Aktualisiere im Textauszug über Wut die Stelle von „Mein Partner ist“ bis einschließlich „Arbeit allein lassen.“ und gib sie wieder. Ersetze dabei „Küche“ durch „Wohnung“.

TEXTAUSZUG:
====
Wut und Ärger begleiten uns fast täglich und machen uns das Leben nicht gerade einfacher. Doch gibt es eine Möglichkeit, solche Gefühle hinter uns zu lassen? Ja, die gibt es wirklich.
Mithilfe der Gewaltfreien Kommunikation habe ich gelernt, aufkommende Gefühle wie Wut oder Ärger als eine unglückliche Sprache meines Denkens zu entlarven und mit den tiefer liegenden Gefühlen dahinter in Kontakt zu kommen.
Die 4 Schritte der GFK – Eine Einführung in die Einfühlsame / Gewaltfreie Kommunikation
So lässt sich eine unbändige Wut vielleicht in Verzweiflung und Frustration wandeln und ein überschäumender Ärger in Trauer und Hoffnungslosigkeit.
Das mag zwar auf den ersten Blick nicht gerade angenehmer erscheinen, bringt uns aber in Kontakt mit unseren zur Zeit unerfüllten Bedürfnissen. Ein erster Schritt, um diese zu befriedigen und Heilung zu erfahren.
Was die Wut uns sagen will
Wenn wir wütend oder ärgerlich werden, dann schieben wir die Ursache für diese Gefühle meist auf das Verhalten anderer.
Mein Partner ist Schuld, dass ich mich schlecht fühle, weil er die Küche nicht aufgeräumt hat, unser Kind ist für unseren Ärger verantwortlich, weil es seine Hausaufgaben nicht machen will oder es liegt an unseren Kollegen, die vorzeitig Feierabend machen und uns mit der restlichen Arbeit allein lassen.
====
EINGABEDATEN:
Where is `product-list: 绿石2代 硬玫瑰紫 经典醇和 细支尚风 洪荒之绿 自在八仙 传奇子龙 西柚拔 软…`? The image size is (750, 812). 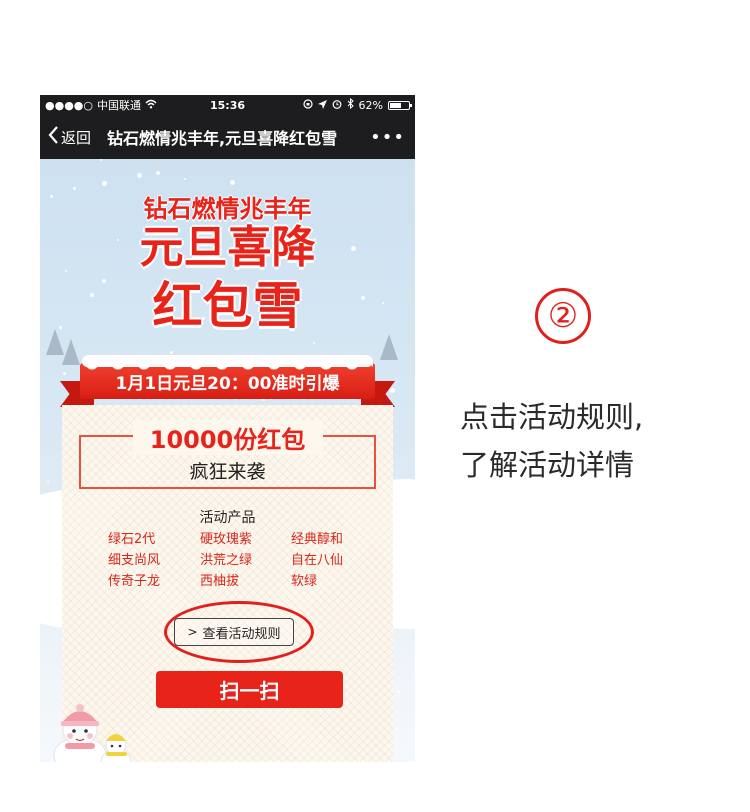
product-list: 绿石2代 硬玫瑰紫 经典醇和 细支尚风 洪荒之绿 自在八仙 传奇子龙 西柚拔 软… is located at coordinates (238, 560).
====
ANTWORT:
Mein Partner ist Schuld, dass ich mich schlecht fühle, weil er die Wohnung nicht aufgeräumt hat, unser Kind ist für unseren Ärger verantwortlich, weil es seine Hausaufgaben nicht machen will oder es liegt an unseren Kollegen, die vorzeitig Feierabend machen und uns mit der restlichen Arbeit allein lassen.